前後の灯火類のアウトライン形状はベース車両と同じ。ただしライト本体は変更され、外周部分に白色LEDを装着。未来的な印象を強めると同時に、夜に「映える」フォルムを実現した。

テールレンズもヘッドライト同様、外周部分をLED化。さらにテールゲートはナンバープレートをバンパー下部に移設し、エンブレム類もすべて除去してスムージングすることでシンプルなラインが強調されている。

またリアスポイラーは、ベース車両に標準装備されるウイングタイプから、ルーフにベタ付けする形状に変更。先代EG6型シビックなどのアフターパーツによく見られた形状でもあり、車両を見た来場者からは懐かしいという声が多く聞かれていた。

マフラーもテールエンドをバンパー内に納めるタイプを新規制作。残念ながらエンジンサウンドを聴くことはできなかったが、ぜひ走る姿を見たいと思わせる仕上がりだ。

足元には、なんと現行インサイトの純正ホイールを装着。前後ともスペーサーなどは使用せずにそのまま装着している。センターキャップに描かれたロゴは、一見するとCIVICのように見えるが……じつは「CNJC」つまりCYBER NIGHT JAPAN CRUISERの頭文字を表しているという。

タイヤはYOKOHAMAのADVAN A052で、サイズは前後とも215/40R17を組み合わせる。EK9純正は195/55R15なので、タイヤ外径はほとんど変わっていない。

スタイリッシュさを強調しているサイドミラーは、S660の純正品を装着。ウインカー内蔵式ミラーであるため、EK9のベース車両に備わるサイドウインカーは外され、フロントフェンダーはスムージングされた。なおボディカラーは特別に作成したシルバーで、夜間に街中を走った際、夜景が美しく映り込む色を調合したという。

内装を見てみると、インパネ形状やステアリングには変更はないが、よくみるとメーター内部は完全に変更されている。S660のメーターがそっくり移設されているほか、メーター内にはCNJCのロゴも表示される。

レッドゾーンは7700r.p.m.からの表示となっており、S660の6MTモデルからの流用であることを連想させる。ちなみにEK9型シビック・タイプRのB16Bは8200r.p.m.がレッドゾーンだった。センターコンソールはベースモデルの形状を活かしつつ、大型のモニターパネルを設置。周囲もグロスブラック仕上げとされ、外観とイメージを合わせている。

EK9型シビック・タイプRといえば、純正でRECAROシートを備えることでも知られているが、そのシートも交換された。

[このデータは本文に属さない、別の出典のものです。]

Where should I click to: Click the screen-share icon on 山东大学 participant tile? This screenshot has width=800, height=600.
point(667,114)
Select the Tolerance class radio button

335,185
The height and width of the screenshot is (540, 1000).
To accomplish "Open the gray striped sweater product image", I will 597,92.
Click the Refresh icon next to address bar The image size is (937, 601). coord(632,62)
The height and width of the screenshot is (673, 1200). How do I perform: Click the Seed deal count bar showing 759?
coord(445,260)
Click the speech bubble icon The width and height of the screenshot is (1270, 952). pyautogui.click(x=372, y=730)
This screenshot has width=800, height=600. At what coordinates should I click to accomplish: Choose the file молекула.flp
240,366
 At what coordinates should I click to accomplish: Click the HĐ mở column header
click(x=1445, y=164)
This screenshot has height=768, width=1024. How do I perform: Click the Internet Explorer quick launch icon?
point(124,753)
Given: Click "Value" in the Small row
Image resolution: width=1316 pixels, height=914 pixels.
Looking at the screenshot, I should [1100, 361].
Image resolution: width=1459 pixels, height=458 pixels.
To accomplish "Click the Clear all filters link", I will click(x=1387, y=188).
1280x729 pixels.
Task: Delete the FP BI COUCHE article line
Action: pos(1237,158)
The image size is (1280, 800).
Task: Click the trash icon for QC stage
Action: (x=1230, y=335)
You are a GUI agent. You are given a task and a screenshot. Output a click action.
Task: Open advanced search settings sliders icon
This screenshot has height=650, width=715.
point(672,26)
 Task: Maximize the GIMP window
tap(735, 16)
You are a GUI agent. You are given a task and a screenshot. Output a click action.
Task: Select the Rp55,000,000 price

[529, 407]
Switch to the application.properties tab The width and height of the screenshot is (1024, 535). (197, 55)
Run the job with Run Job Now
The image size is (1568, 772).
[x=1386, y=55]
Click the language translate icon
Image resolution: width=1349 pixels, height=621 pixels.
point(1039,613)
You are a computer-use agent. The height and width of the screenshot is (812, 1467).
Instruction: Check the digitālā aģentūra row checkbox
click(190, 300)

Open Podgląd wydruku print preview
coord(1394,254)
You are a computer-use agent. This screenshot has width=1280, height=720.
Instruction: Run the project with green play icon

選ばれたのは、以前にホンダアクセスがSport Moduloブランドで販売したRECAROシートである。

リクライニングバケットシートの人気製品であるRECARO SR-7をベースに、サイド部をアルカンターラ、中央部をメッシュタイプとしたもの。運転席には座面のサイドサポートが高いスポーツタイプ、助手席には乗り降りがしやすいフラットタイプを装着している。

「若い世代のクルマ離れ」が言われて久しい現代だが、CIVIC CYBER NIGHT JAPAN CRUISERのベースであるEK9型シビック・タイプRが現役だったころは、クルマで出かけることが遊びの中心といってもいい。そのクルマ遊びには「ドライブに行く」「峠に行く」だけでなく、「夜に集まる」といった楽しみかたもあったことは間違いない。

『夜に映える愛車』というのは、クルマ好きにとって重要なファクター。それを改めて感じさせてくれ、これからの若い世代にもドレスアップカスタムのカッコよさを提案したCIVIC CYBER NIGHT JAPAN CRUISERは、まさに「世代をつなぐ」コンセプトモデルである。